Er erwog noch einmal, wie Par Ohmsford es getan hatte, als sie das letzte Mal hier gewesen waren, was damit bezweckt werden sollte.
Er hielt sich von den Hauptstraßen fern und nahm nur die Nebenpfade, nicht erpicht darauf, irgendwelche Aufmerksamkeit auf sich zu lenken. Er war Südländer und daher frei, im Ostland zu kommen und zu gehen, wie und wohin ihm beliebte, doch er identifizierte sich in keiner Weise mit der Föderationsbesatzung und zog es vor, ihnen überhaupt fernzubleiben. Selbst wenn nichts von dem, was den Zwergen zugestoßen war, auf seine Kappe ging, schämte er sich über das, was er in Culhaven sah, erneut für das, was und wer er war. Eine Förderationspatrouille kam an ihm vorbei, und die Soldaten nickten ihm freundlich zu. Er konnte nichts anderes tun, als zurückzunicken.

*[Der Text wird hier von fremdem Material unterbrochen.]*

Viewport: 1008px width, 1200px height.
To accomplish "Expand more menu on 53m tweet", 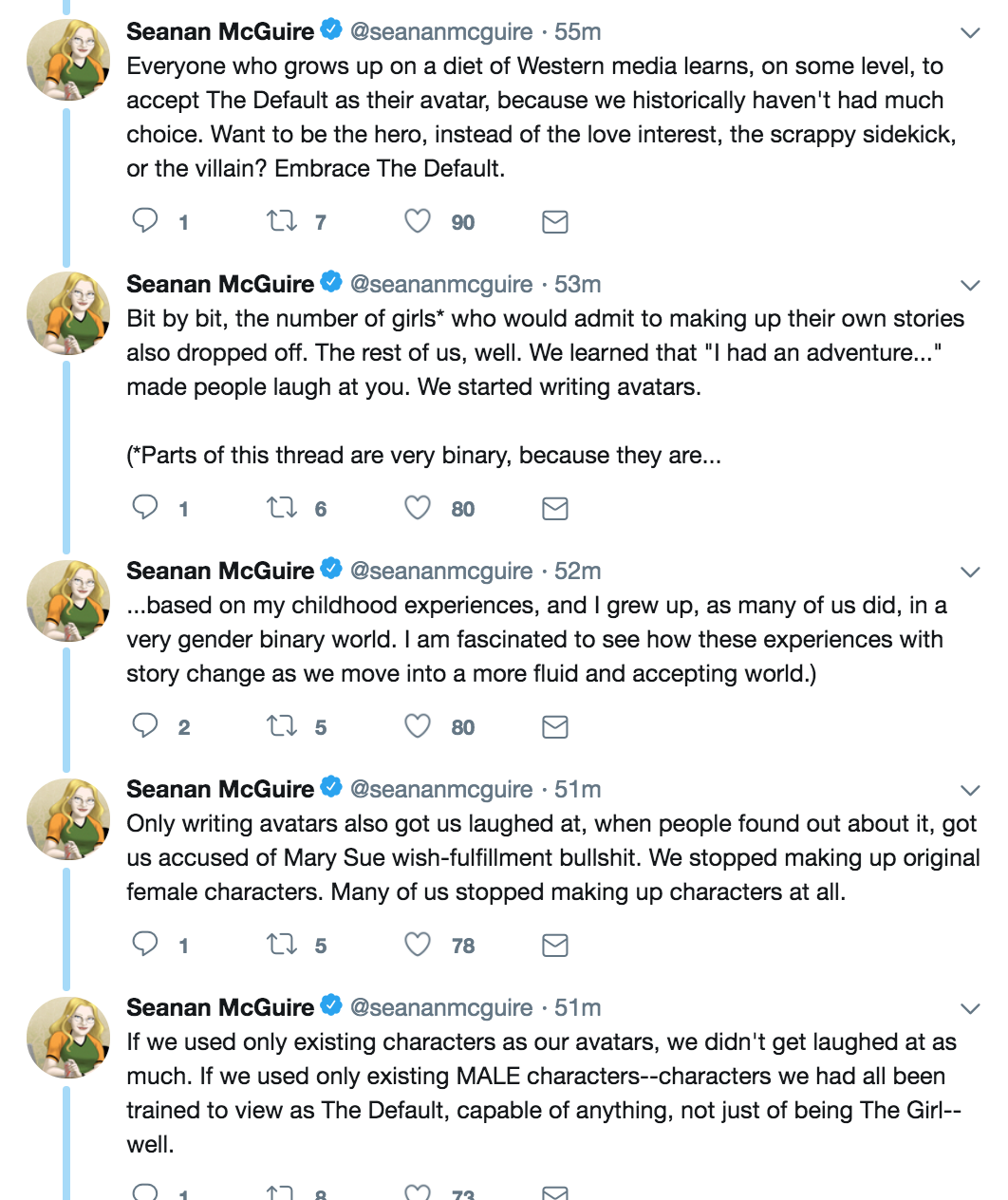I will click(969, 286).
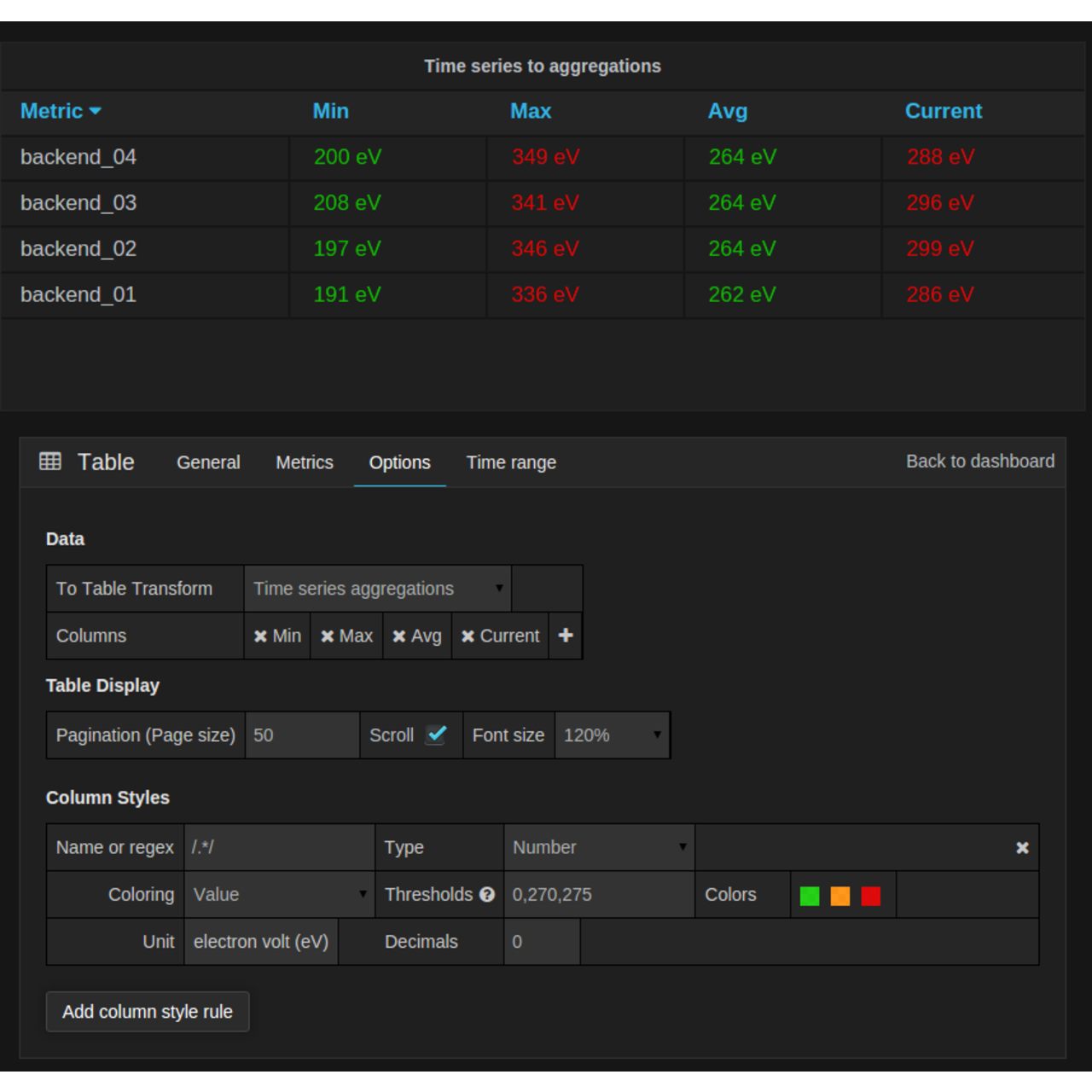
Task: Remove the Current column chip
Action: (x=468, y=636)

Als er sich dem Waisenhaus näherte, steigerte die Erwartung dessen, was er dort vorfinden würde, seine Wahrnehmungen. Besorgnis stritt mit Zuversicht. Und wenn er zu spät kam? Er schob diese Möglichkeit beiseite. Es gab keinen Grund anzunehmen, daß es so sei. Teel würde es nicht riskiert haben, ihre Verkleidung aufs Spiel zu setzen, indem sie überstürzt handelte. Sie würde mit großer Wahrscheinlichkeit abwarten, bis sie sicher sein konnte, daß es keine Rolle mehr spielte.
Die Schatten wurden länger, und die Sonne verschwand hinter den Bäumen im Westen. Die Luft kühlte ab, und der Schweiß auf Morgans Rücken trocknete unter dem Kittel. Die Tagesgeräusche verwandelten sich in erwartungsvolles Schweigen. Morgan schaute auf seine Hände, fixierte seinen Blick auf das unregelmäßige Muster weißer Narben, die im Zickzack seine gebräunte Haut zeichneten. Kampfwunden hatte er seit Tyrsis und Jut am ganzen Leib. Er biß die Zähne zusammen. Kleinigkeiten, dachte er. Die in seinem Inneren gingen tiefer.
Er erhaschte einen Blick auf ein Zwergenkind, das ihn aus dem Schutz einer niedrigen Steinmauer mit intensiven, schwarzen Augen anschaute. Das Kind war mager und zerlumpt. Seine Augen verfolgten ihn eine Weile und verschwanden dann.
Morgan eilte, plötzlich wieder beunruhigt, schnell weiter. Er sah das Dach des Waisenhauses auftauchen, die erste der Mauern, ein Fenster ganz oben, eine Dachluke. Er bog um eine Kurve in der Zufahrt und wurde langsamer. Er wußte im gleichen Augenblick, daß etwas nicht stimmte. Der Garten des Waisenhauses war leer. Das Gras war nicht gemäht. Es gab keine Spielsachen und keine Kinder. Er kämpfte gegen die Panik an, die ihn zu übermannen drohte. Die Fenster des alten Gebäudes waren dunkel. Nirgendwo war ein Zeichen von irgendwem.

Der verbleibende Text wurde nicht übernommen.